_WHAT THE TASK REQUIRES:_
Copy the lines word for word, beginning at the line containing "Identify the location of browser-icon." and ending at the line containing "(155, 713).", and leave out the pictures.

[Entries taken from a collection]

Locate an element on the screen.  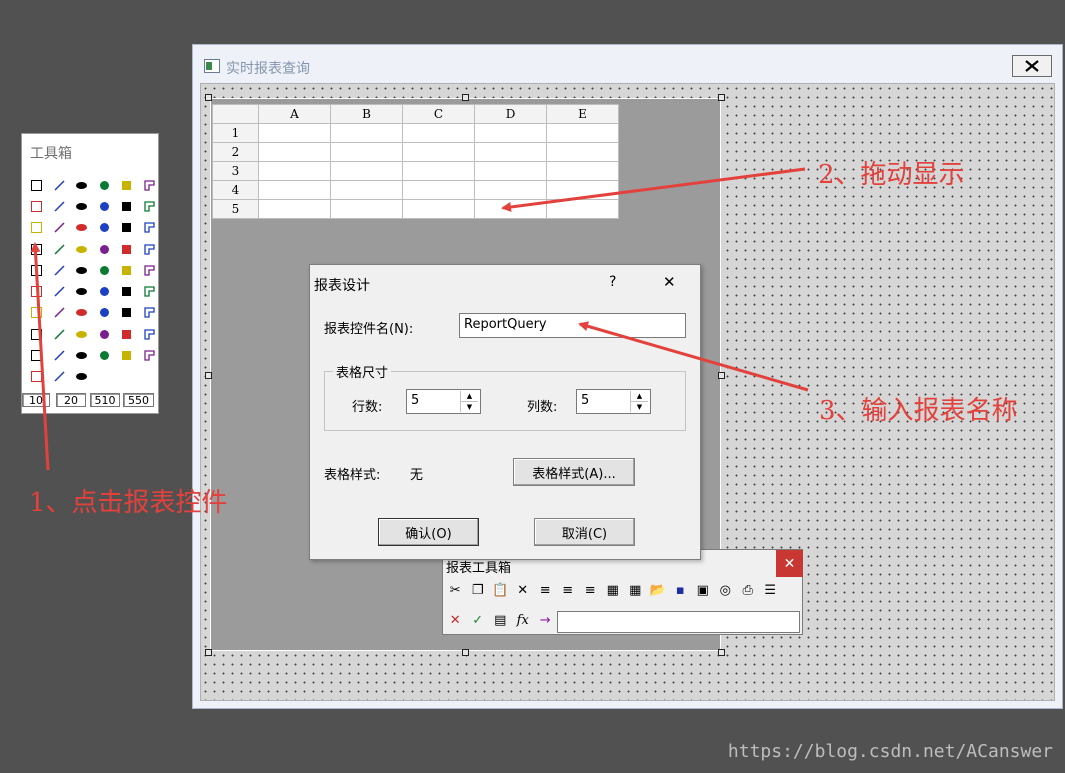
annotation-3: 3、输入报表名称 is located at coordinates (918, 411).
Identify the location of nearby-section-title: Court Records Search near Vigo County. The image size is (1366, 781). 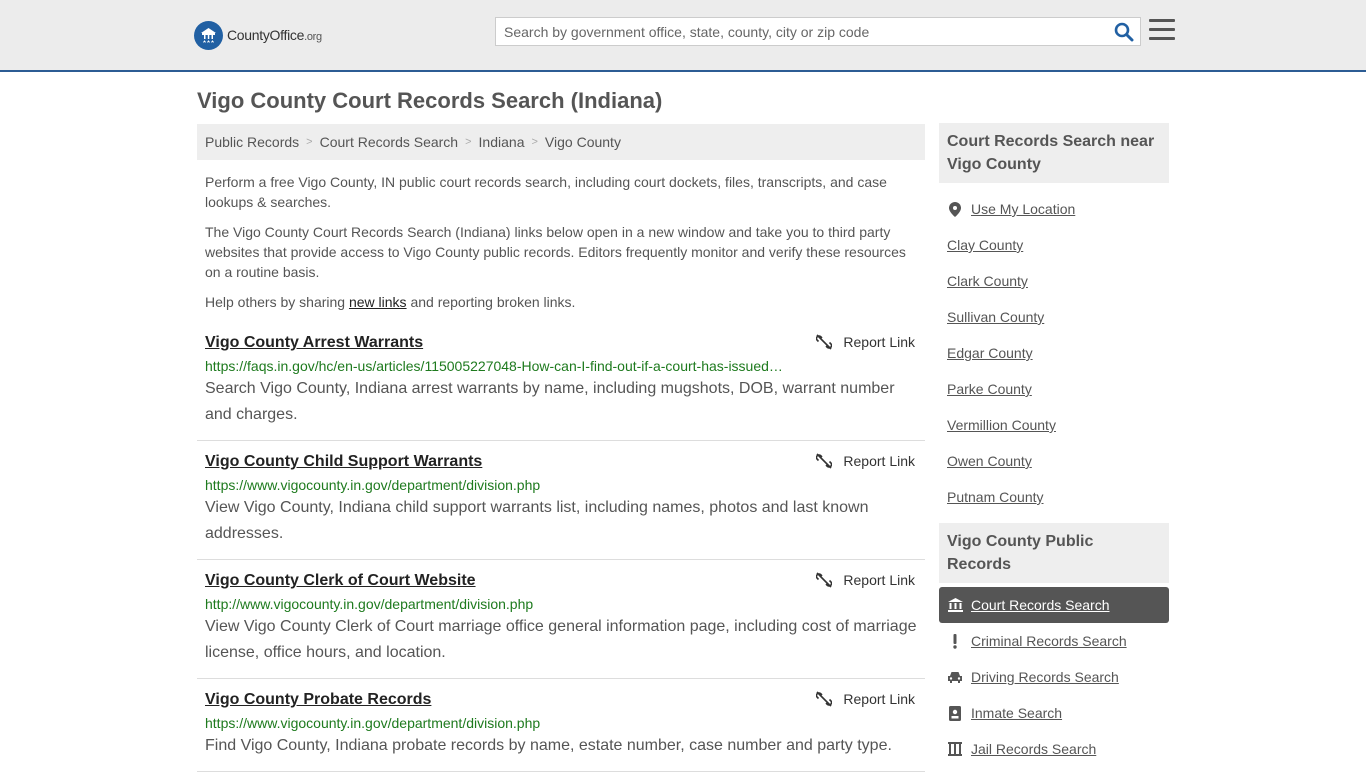
(1054, 153).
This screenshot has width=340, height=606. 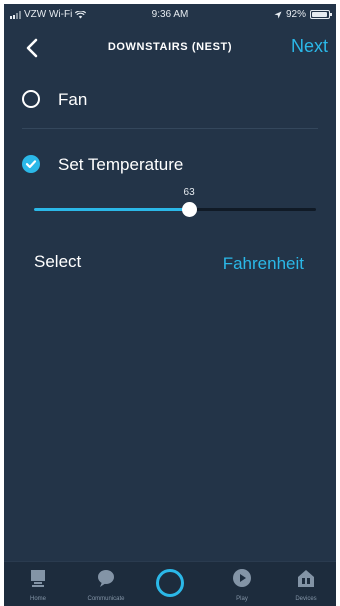 I want to click on set-temperature-label: Set Temperature, so click(x=121, y=164).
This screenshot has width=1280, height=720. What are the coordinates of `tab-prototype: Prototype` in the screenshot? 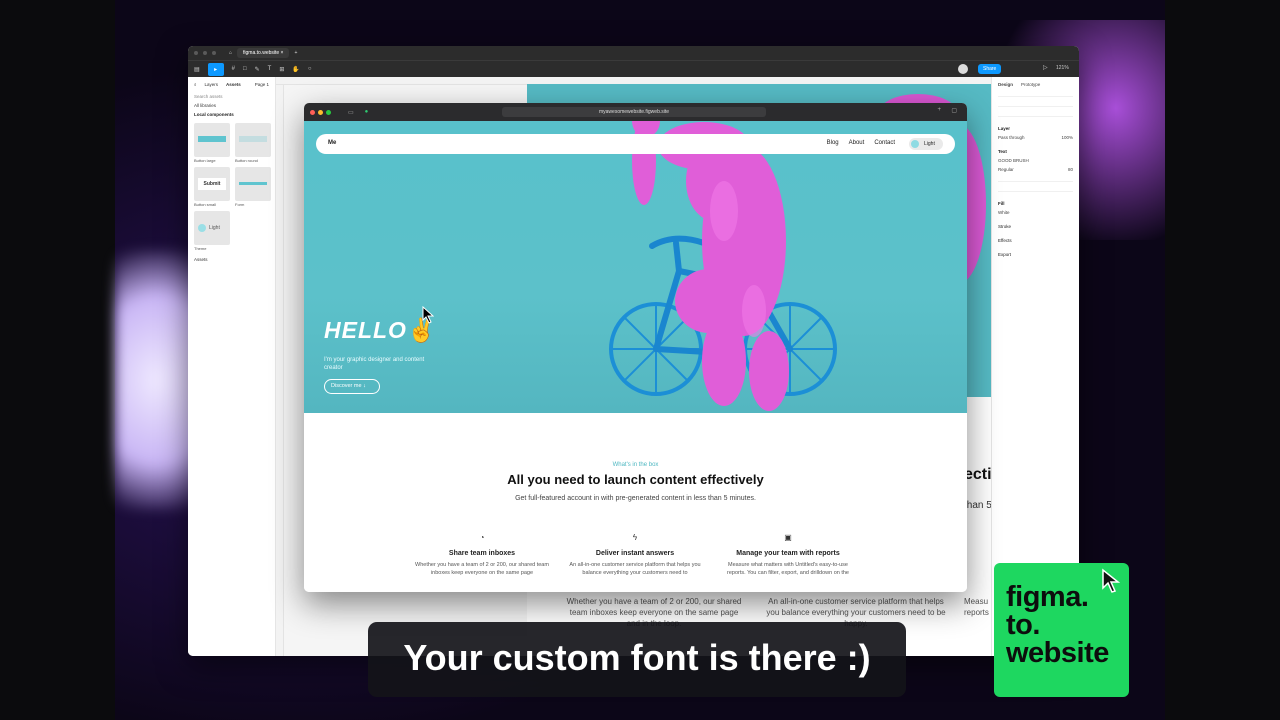 It's located at (1030, 84).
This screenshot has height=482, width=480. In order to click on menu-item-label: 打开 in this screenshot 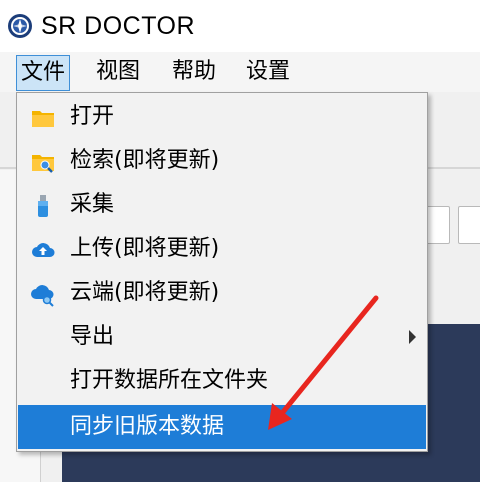, I will do `click(92, 116)`.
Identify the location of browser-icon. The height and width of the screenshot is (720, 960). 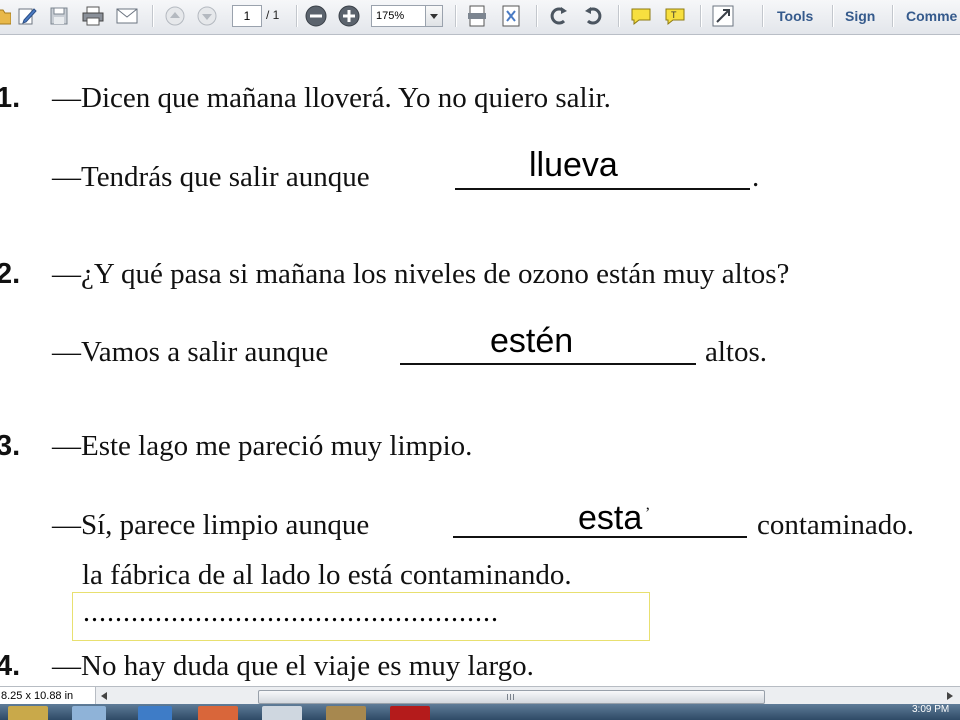
(155, 713).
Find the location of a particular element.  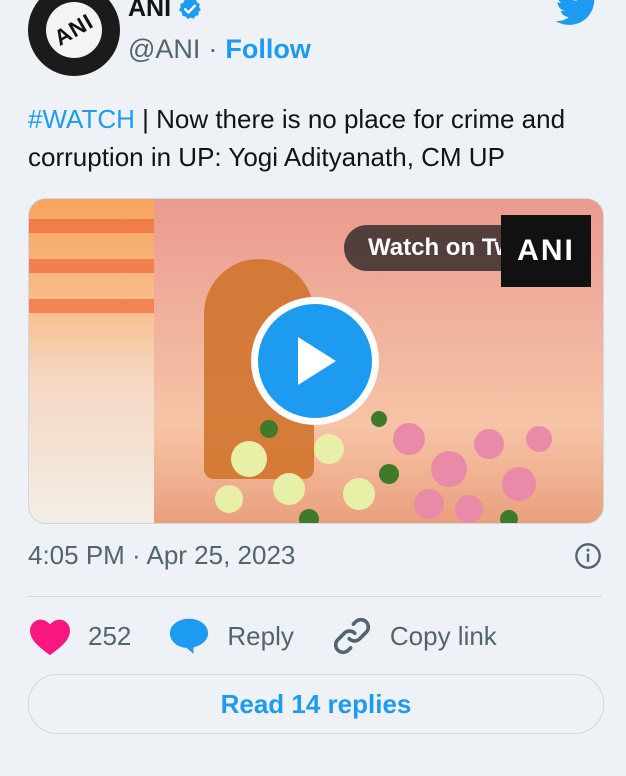

author-name-row: ANI is located at coordinates (166, 12).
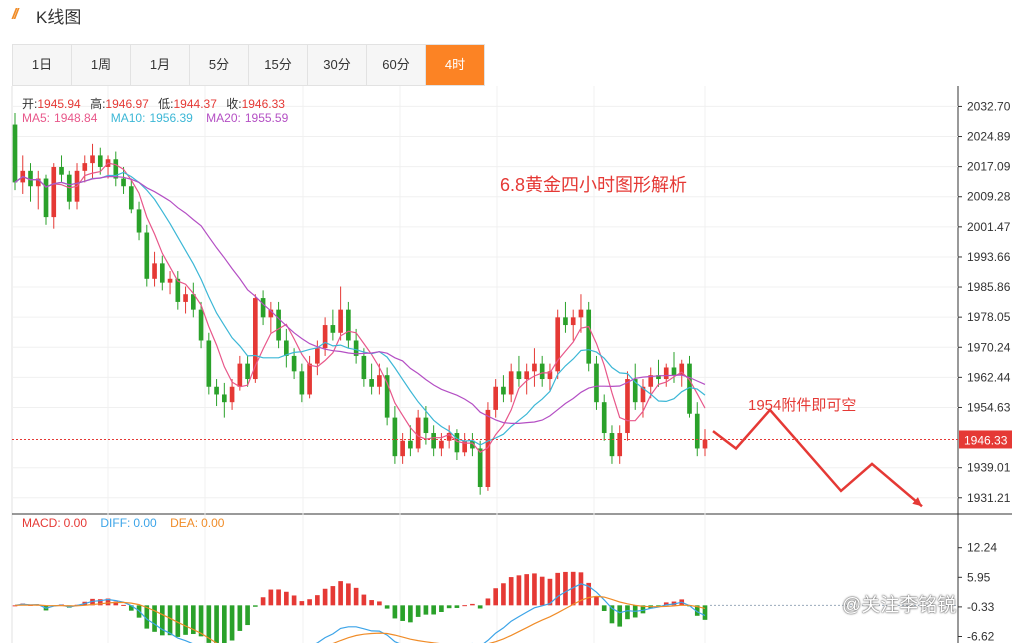 This screenshot has height=643, width=1012. I want to click on ma20-value: 1955.59, so click(266, 118).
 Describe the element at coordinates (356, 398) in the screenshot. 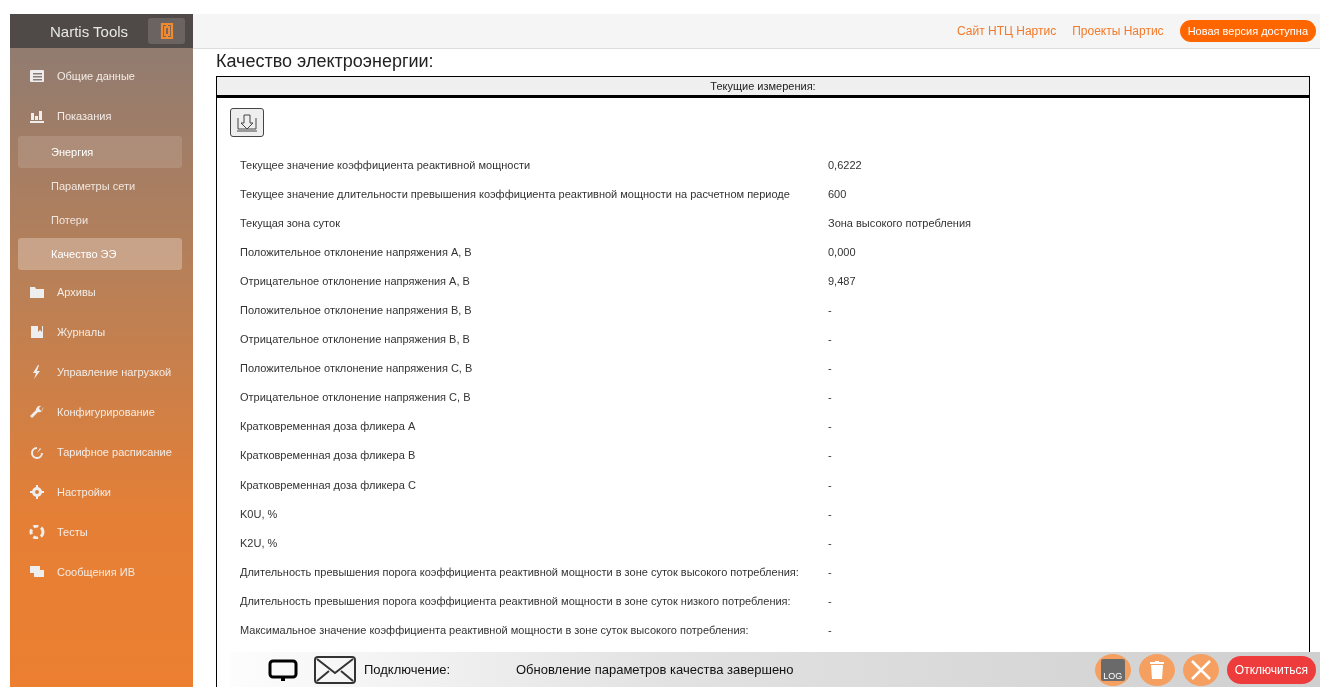

I see `parameter-label: Отрицательное отклонение напряжения C, В` at that location.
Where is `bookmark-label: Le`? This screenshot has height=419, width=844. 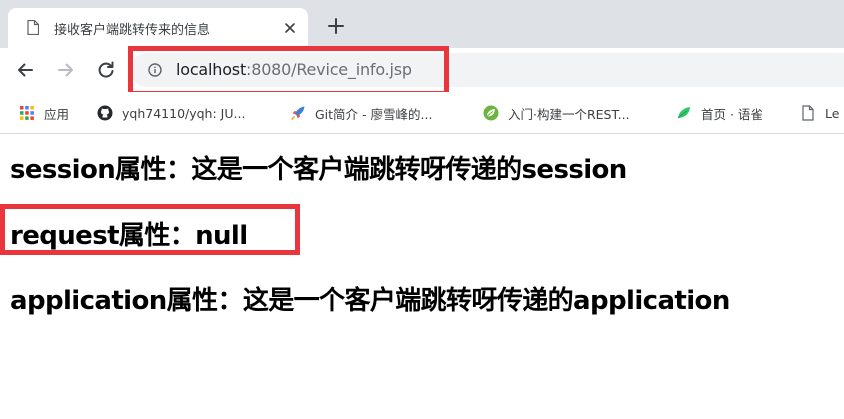 bookmark-label: Le is located at coordinates (832, 113).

_ANSWER TO THIS PROBLEM:_
Identify the location of browser-icon. The height and width of the screenshot is (720, 960). 
(155, 713).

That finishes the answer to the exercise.